• Your instructions
An acceptable answer contains every record below, unchanged, and no pictures.

** Opening Extracted data block **

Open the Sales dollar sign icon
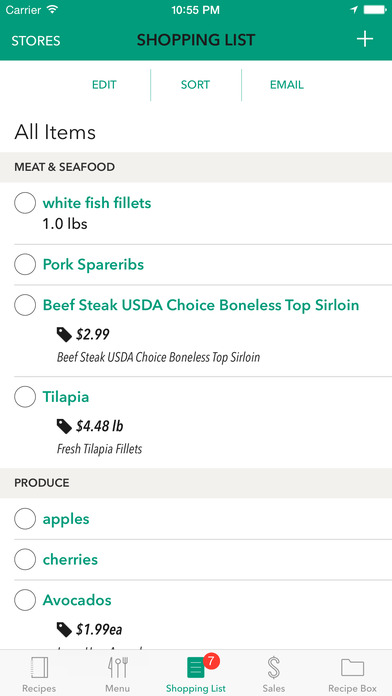392x696 pixels. pyautogui.click(x=273, y=668)
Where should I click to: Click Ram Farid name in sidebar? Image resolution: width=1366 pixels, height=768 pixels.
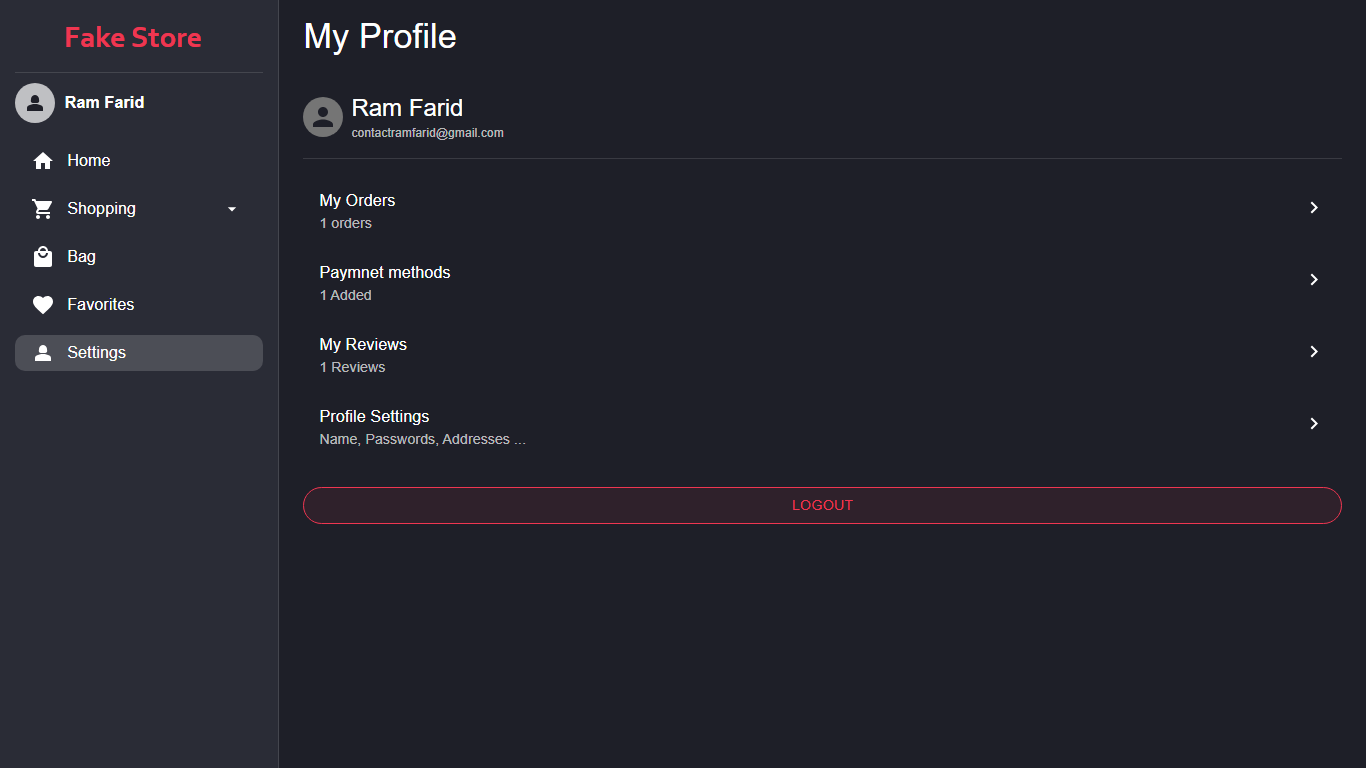pyautogui.click(x=104, y=103)
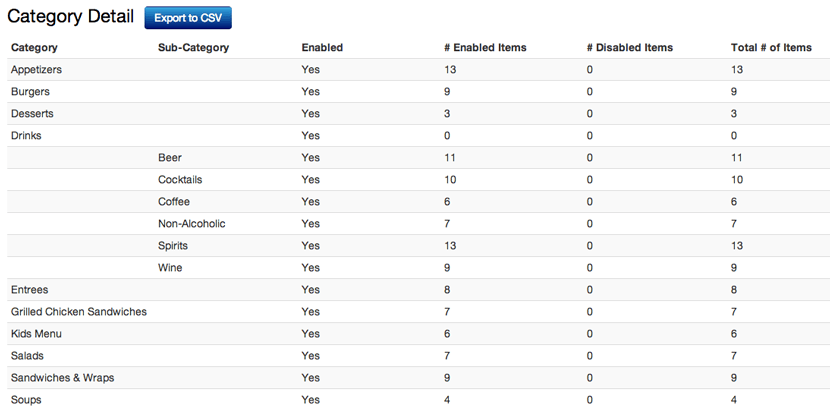830x416 pixels.
Task: Select the Kids Menu category
Action: click(36, 334)
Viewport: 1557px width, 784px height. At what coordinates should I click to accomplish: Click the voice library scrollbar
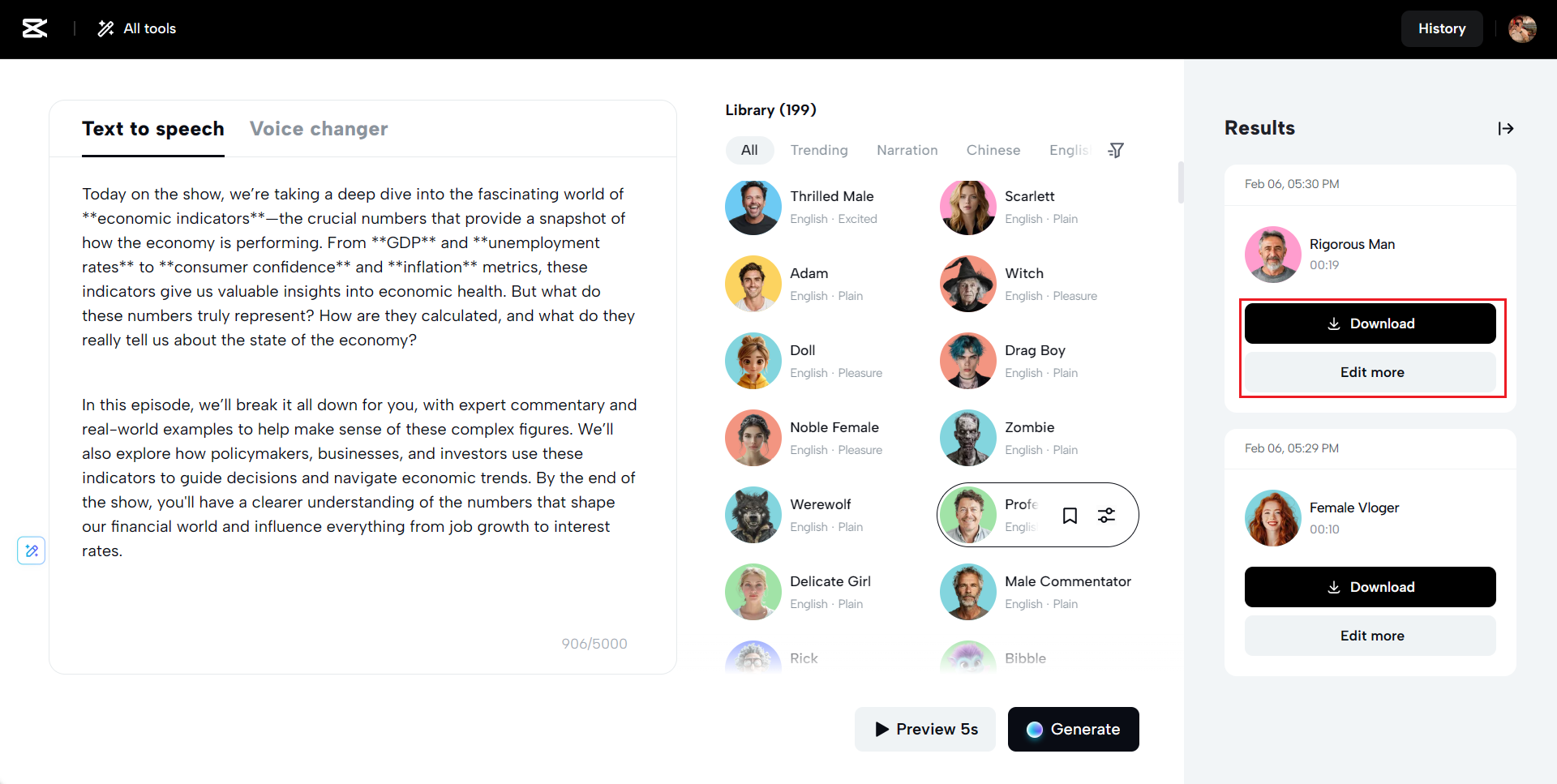tap(1181, 182)
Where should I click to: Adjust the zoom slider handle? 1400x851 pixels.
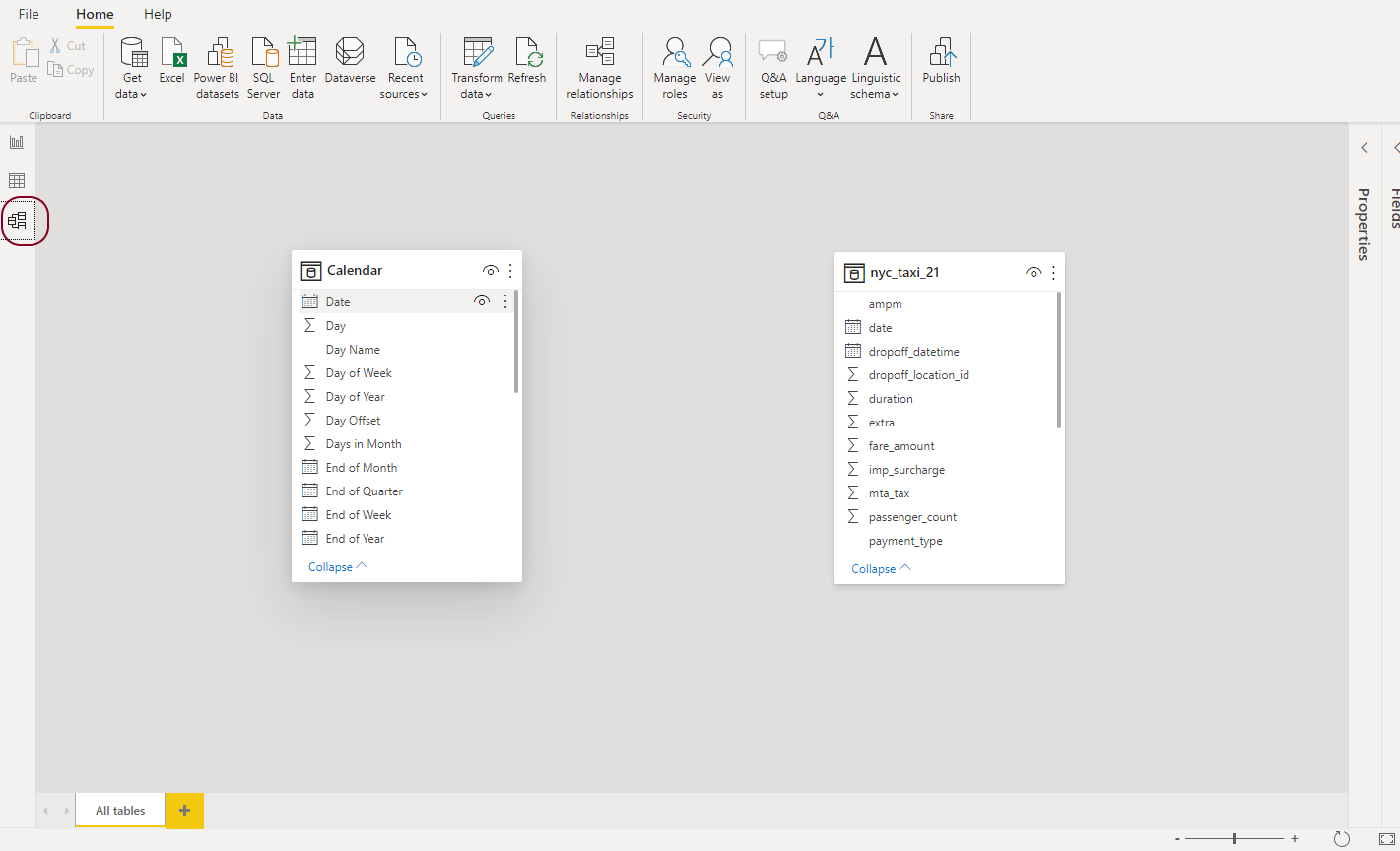(x=1234, y=838)
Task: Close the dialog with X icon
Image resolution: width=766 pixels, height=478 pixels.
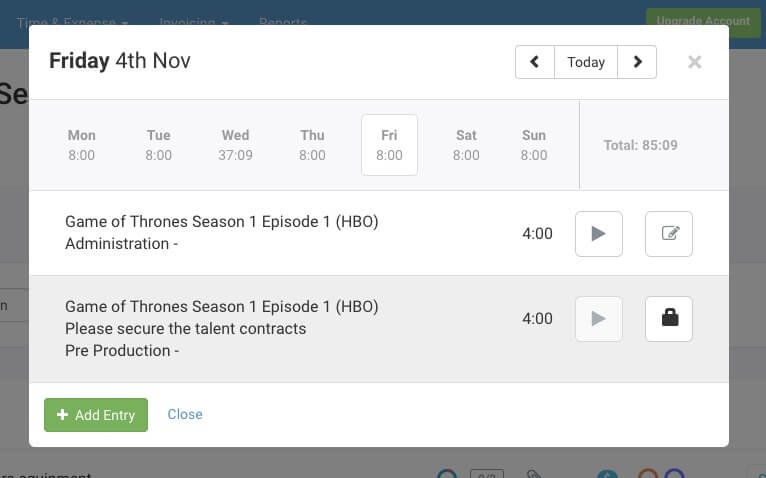Action: [x=695, y=62]
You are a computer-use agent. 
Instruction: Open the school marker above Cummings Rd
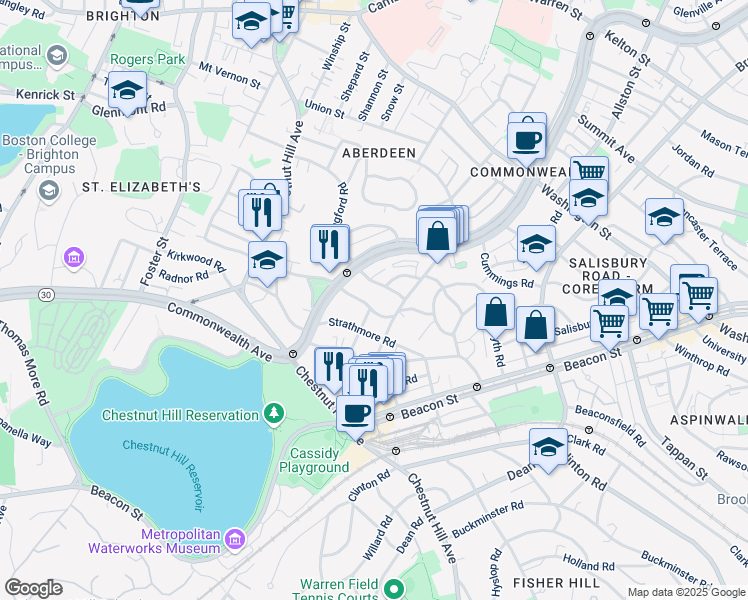(x=537, y=246)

** Closing Extracted data block **

• Result
Open the Sales dollar sign icon
392x696 pixels. pyautogui.click(x=273, y=668)
Where should I click to: Click Ram Farid name in sidebar? Image resolution: width=1366 pixels, height=768 pixels.
pyautogui.click(x=104, y=103)
830x416 pixels.
Task: Select the Kids Menu category
Action: click(36, 334)
Viewport: 1557px width, 784px height. At what coordinates should I click to accomplish: Click the voice library scrollbar
tap(1181, 182)
Where should I click to: Adjust the zoom slider handle? 1400x851 pixels.
(x=1234, y=838)
Task: Close the dialog with X icon
Image resolution: width=766 pixels, height=478 pixels.
Action: [x=695, y=62]
You are a computer-use agent. 
Instruction: Open the school marker above Cummings Rd
(x=537, y=246)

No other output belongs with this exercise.